### DOCUMENT SECTION
::::::::

Mujica, a former guerrilla widely known as Pepe, led a centre-left government in Uruguay from 2010 to 2015. He was diagnosed with oesophageal cancer in 2024.

“We are going to miss you very much dear old man,” Uruguay’s current centre-left President Yamandú Orsi, a longtime protégé of Mujica, said as he announced his death on X on Tuesday. “Thank you for all you gave us and for your deep love for your people.”

Mujica became famous far beyond Uruguay, a tiny country of 3.5mn, after forgoing Montevideo’s presidential palace to live in a small farmhouse where he drove an old Volkswagen Beetle and gave away most of his salary. His unusual choices distinguished him in a region where many leftwing leaders have been dogged by corruption accusations.

He also implemented world-leading progressive reforms, including making Uruguay the first country to legalise marijuana in 2013.

“We deeply regret the death of our beloved Pepe Mujica, whose wisdom, thought and simplicity were an example for Latin America and the entire world,” Mexico’s leftist President Claudia Sheinbaum said on X.

Brian Winter, executive vice-president of the Americas Society and Council of the Americas, a Washington-based think-tank, said “people across the political spectrum appreciated his democratic spirit — the one-time guerrilla who ultimately embraced his former rivals at home, and his emphatic rejection of the Venezuelan dictatorship”.

“In his lifetime Uruguay became a model democracy in Latin America and the world, thanks in part to Mujica’s leadership,” he added.

Mujica took up arms in the 1960s as part of the Tupamaro guerrilla group that fought against Uruguay’s democratically elected but repressive government, which eventually gave way to a military dictatorship.

He spent more than a decade in prison, where he was tortured and spent long stretches in solitary confinement.

::::::::

### DATA PROVIDED
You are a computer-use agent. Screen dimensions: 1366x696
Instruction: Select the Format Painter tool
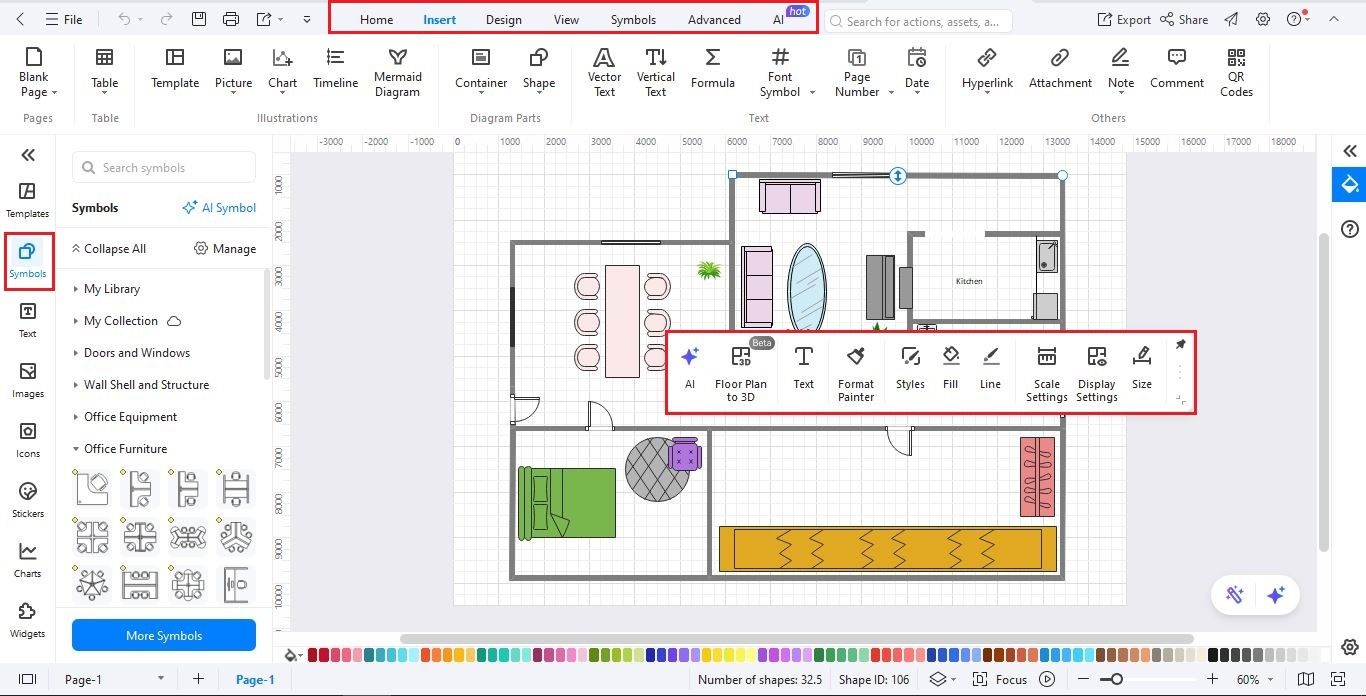(x=855, y=370)
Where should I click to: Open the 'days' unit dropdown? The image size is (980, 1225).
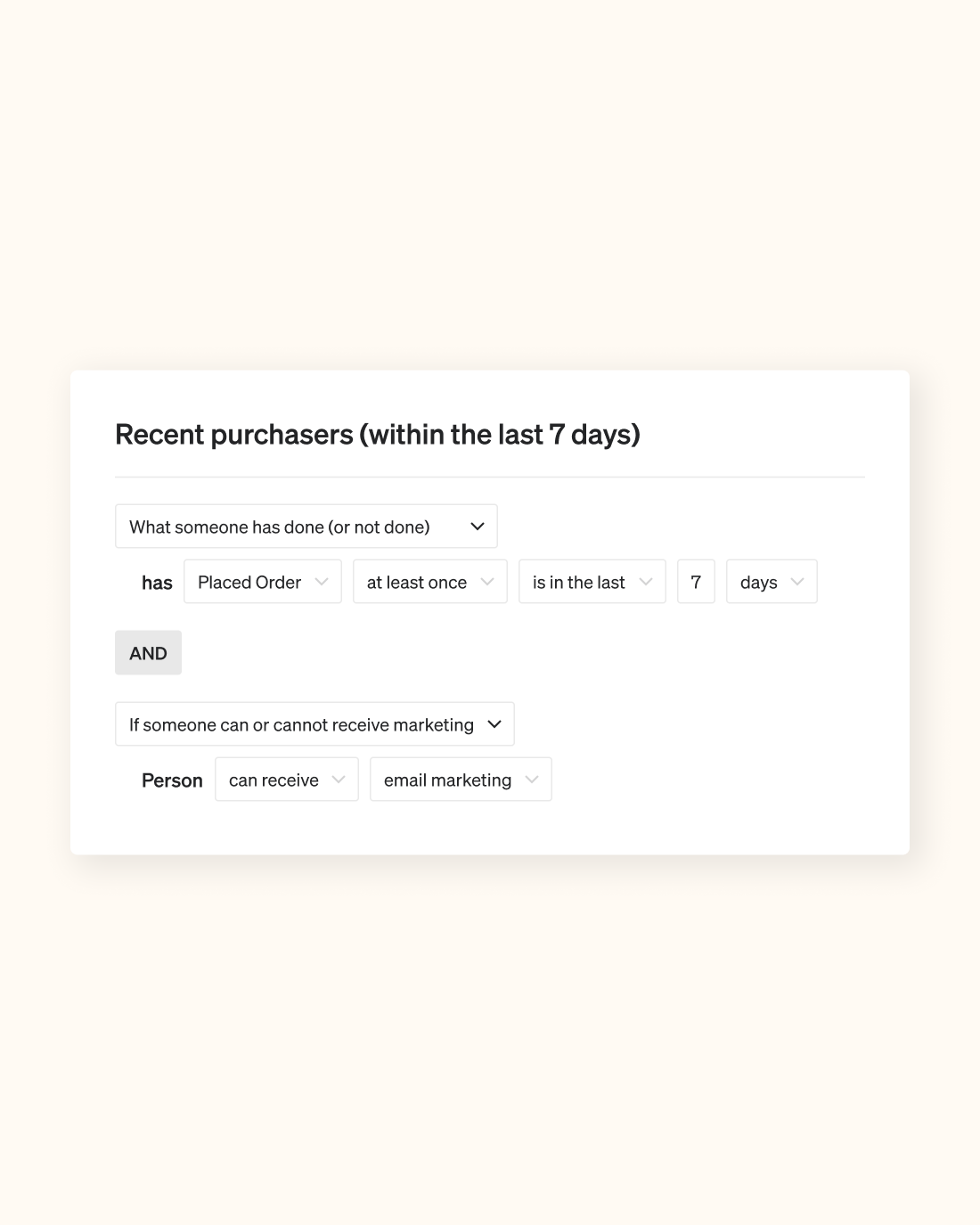pyautogui.click(x=771, y=581)
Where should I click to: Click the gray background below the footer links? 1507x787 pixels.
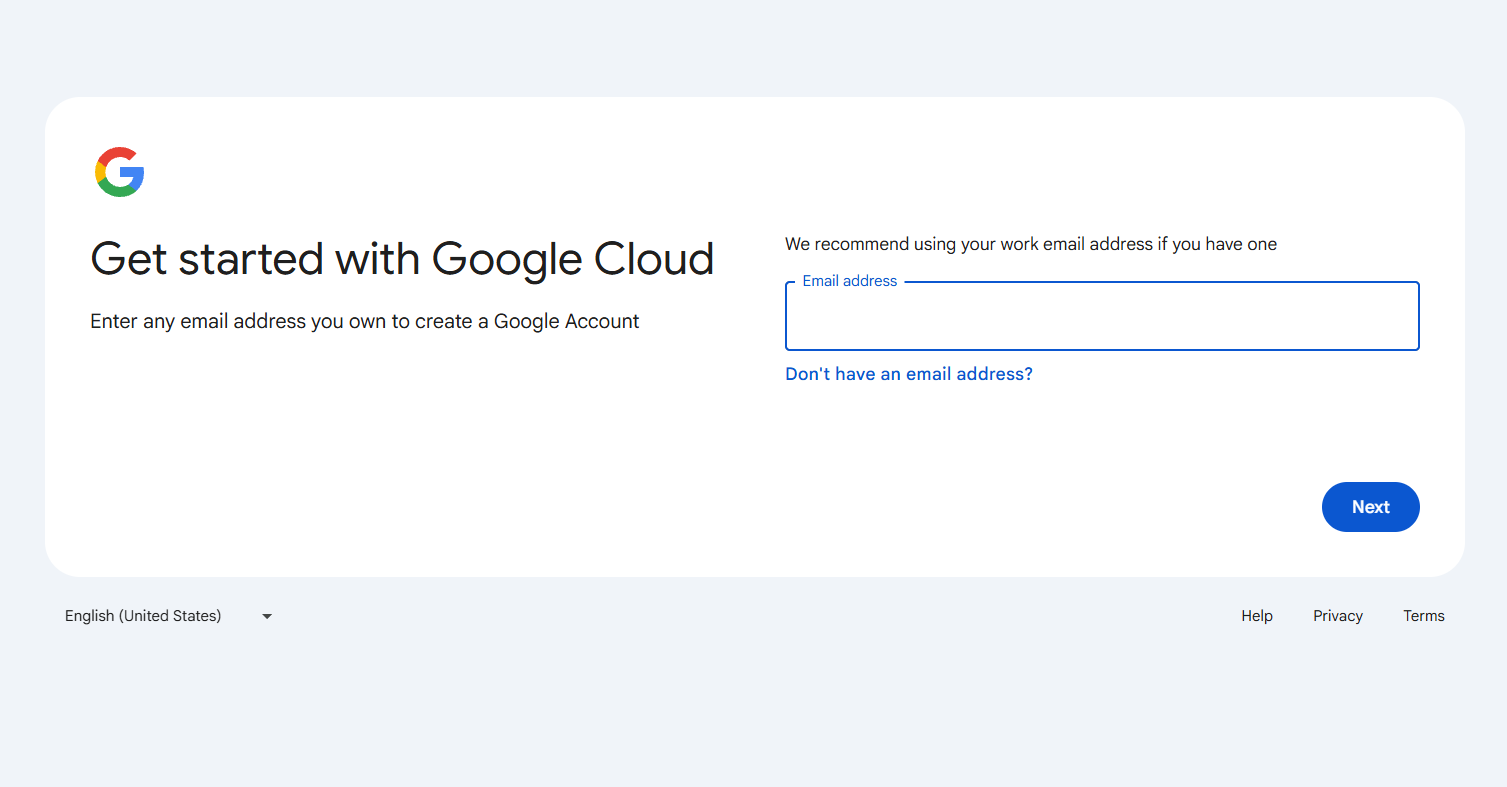click(750, 710)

::::::::

Return the stretch of the Pepe Mujica article from "He also implemented" through "Sheinbaum said on X.", copied word for word.

### ANSWER TO THIS TASK
He also implemented world-leading progressive reforms, including making Uruguay the first country to legalise marijuana in 2013.

“We deeply regret the death of our beloved Pepe Mujica, whose wisdom, thought and simplicity were an example for Latin America and the entire world,” Mexico’s leftist President Claudia Sheinbaum said on X.